◆ **Assignment**: Give back all the records below, unaltered.

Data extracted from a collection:
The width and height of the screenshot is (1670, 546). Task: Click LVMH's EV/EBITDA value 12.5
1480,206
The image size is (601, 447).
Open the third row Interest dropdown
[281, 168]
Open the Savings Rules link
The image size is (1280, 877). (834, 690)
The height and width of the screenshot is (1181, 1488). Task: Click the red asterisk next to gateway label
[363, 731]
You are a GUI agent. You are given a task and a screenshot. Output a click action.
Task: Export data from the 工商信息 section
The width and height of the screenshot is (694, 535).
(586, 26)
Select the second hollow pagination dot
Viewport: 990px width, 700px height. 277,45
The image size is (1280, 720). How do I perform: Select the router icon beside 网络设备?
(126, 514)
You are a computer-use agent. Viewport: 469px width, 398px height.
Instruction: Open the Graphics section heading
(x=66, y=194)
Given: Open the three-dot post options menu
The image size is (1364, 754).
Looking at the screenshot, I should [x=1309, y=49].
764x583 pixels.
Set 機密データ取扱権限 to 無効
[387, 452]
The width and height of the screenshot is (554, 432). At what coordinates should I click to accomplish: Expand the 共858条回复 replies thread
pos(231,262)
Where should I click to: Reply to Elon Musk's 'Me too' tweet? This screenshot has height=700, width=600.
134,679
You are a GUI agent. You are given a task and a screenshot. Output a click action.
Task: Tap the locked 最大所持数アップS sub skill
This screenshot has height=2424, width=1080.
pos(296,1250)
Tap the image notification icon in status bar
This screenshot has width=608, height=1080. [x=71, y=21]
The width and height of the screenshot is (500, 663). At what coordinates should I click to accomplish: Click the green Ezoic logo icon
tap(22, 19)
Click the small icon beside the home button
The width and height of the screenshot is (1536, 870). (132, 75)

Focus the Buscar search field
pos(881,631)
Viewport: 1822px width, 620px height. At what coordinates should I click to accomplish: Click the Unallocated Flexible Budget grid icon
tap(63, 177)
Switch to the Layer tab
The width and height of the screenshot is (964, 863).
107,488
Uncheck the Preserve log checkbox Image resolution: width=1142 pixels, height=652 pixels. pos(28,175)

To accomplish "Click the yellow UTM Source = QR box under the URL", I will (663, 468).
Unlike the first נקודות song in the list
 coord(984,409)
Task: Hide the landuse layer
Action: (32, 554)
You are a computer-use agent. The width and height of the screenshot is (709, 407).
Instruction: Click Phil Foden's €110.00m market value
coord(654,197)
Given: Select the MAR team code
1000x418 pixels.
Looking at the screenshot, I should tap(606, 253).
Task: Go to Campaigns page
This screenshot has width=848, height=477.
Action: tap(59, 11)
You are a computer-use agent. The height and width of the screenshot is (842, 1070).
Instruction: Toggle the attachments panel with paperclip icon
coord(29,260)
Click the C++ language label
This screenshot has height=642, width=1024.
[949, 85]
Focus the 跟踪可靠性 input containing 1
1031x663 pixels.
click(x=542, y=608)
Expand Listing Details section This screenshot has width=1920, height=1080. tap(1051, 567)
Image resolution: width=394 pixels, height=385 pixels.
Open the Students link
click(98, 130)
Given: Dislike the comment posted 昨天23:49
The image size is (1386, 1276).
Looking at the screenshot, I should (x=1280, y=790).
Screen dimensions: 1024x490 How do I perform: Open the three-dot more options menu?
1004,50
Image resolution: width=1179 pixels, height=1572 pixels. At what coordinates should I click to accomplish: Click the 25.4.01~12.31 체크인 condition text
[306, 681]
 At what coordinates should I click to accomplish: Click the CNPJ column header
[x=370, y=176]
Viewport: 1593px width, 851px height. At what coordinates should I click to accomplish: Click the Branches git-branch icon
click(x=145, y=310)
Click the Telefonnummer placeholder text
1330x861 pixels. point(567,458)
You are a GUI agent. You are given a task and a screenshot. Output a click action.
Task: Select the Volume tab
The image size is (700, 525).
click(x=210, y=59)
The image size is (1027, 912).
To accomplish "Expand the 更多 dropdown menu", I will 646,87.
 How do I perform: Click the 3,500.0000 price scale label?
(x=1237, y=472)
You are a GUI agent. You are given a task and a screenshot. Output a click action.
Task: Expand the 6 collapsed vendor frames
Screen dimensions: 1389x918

◆ **Answer space**:
The width and height of the screenshot is (1670, 546). Task: Click LVMH's EV/EBITDA value 12.5
1480,206
The image size is (601, 447).
Open the third row Interest dropdown
[281, 168]
Open the Savings Rules link
The image size is (1280, 877). (834, 690)
The height and width of the screenshot is (1181, 1488). Task: Click the red asterisk next to gateway label
[363, 731]
You are a GUI agent. You are given a task and a screenshot. Output a click action.
Task: Export data from the 工商信息 section
The width and height of the screenshot is (694, 535).
(586, 26)
Select the second hollow pagination dot
Viewport: 990px width, 700px height. 277,45
The image size is (1280, 720). How do I perform: Select the router icon beside 网络设备?
(126, 514)
You are a computer-use agent. Viewport: 469px width, 398px height.
Instruction: Open the Graphics section heading
(x=66, y=194)
Given: Open the three-dot post options menu
The image size is (1364, 754).
Looking at the screenshot, I should [x=1309, y=49].
764x583 pixels.
Set 機密データ取扱権限 to 無効
[387, 452]
The width and height of the screenshot is (554, 432). At what coordinates should I click to accomplish: Expand the 共858条回复 replies thread
pos(231,262)
Where should I click to: Reply to Elon Musk's 'Me too' tweet? This screenshot has height=700, width=600.
134,679
You are a GUI agent. You are given a task and a screenshot. Output a click action.
Task: Tap the locked 最大所持数アップS sub skill
This screenshot has height=2424, width=1080.
pos(296,1250)
Tap the image notification icon in status bar
This screenshot has width=608, height=1080. [x=71, y=21]
The width and height of the screenshot is (500, 663). At what coordinates should I click to accomplish: Click the green Ezoic logo icon
tap(22, 19)
Click the small icon beside the home button
The width and height of the screenshot is (1536, 870). (132, 75)

Focus the Buscar search field
pos(881,631)
Viewport: 1822px width, 620px height. At what coordinates should I click to accomplish: Click the Unallocated Flexible Budget grid icon
tap(63, 177)
Switch to the Layer tab
The width and height of the screenshot is (964, 863).
107,488
Uncheck the Preserve log checkbox Image resolution: width=1142 pixels, height=652 pixels. pos(28,175)

To accomplish "Click the yellow UTM Source = QR box under the URL", I will (663, 468).
Unlike the first נקודות song in the list
 coord(984,409)
Task: Hide the landuse layer
Action: (32, 554)
You are a computer-use agent. The width and height of the screenshot is (709, 407).
Instruction: Click Phil Foden's €110.00m market value
coord(654,197)
Given: Select the MAR team code
1000x418 pixels.
Looking at the screenshot, I should tap(606, 253).
Task: Go to Campaigns page
This screenshot has width=848, height=477.
Action: tap(59, 11)
You are a computer-use agent. The height and width of the screenshot is (842, 1070).
Instruction: Toggle the attachments panel with paperclip icon
coord(29,260)
Click the C++ language label
This screenshot has height=642, width=1024.
[949, 85]
Focus the 跟踪可靠性 input containing 1
1031x663 pixels.
click(x=542, y=608)
Expand Listing Details section This screenshot has width=1920, height=1080. tap(1051, 567)
Image resolution: width=394 pixels, height=385 pixels.
Open the Students link
click(98, 130)
Given: Dislike the comment posted 昨天23:49
The image size is (1386, 1276).
Looking at the screenshot, I should (x=1280, y=790).
Screen dimensions: 1024x490 How do I perform: Open the three-dot more options menu?
1004,50
Image resolution: width=1179 pixels, height=1572 pixels. At what coordinates should I click to accomplish: Click the 25.4.01~12.31 체크인 condition text
[306, 681]
 At what coordinates should I click to accomplish: Click the CNPJ column header
[x=370, y=176]
Viewport: 1593px width, 851px height. At what coordinates should I click to accomplish: Click the Branches git-branch icon
click(x=145, y=310)
Click the Telefonnummer placeholder text
1330x861 pixels. point(567,458)
You are a GUI agent. You are given a task and a screenshot. Output a click action.
Task: Select the Volume tab
The image size is (700, 525).
click(x=210, y=59)
The image size is (1027, 912).
To accomplish "Expand the 更多 dropdown menu", I will 646,87.
 How do I perform: Click the 3,500.0000 price scale label?
(x=1237, y=472)
You are a GUI agent. You are given a task and a screenshot. Output a click action.
Task: Expand the 6 collapsed vendor frames
Screen dimensions: 1389x918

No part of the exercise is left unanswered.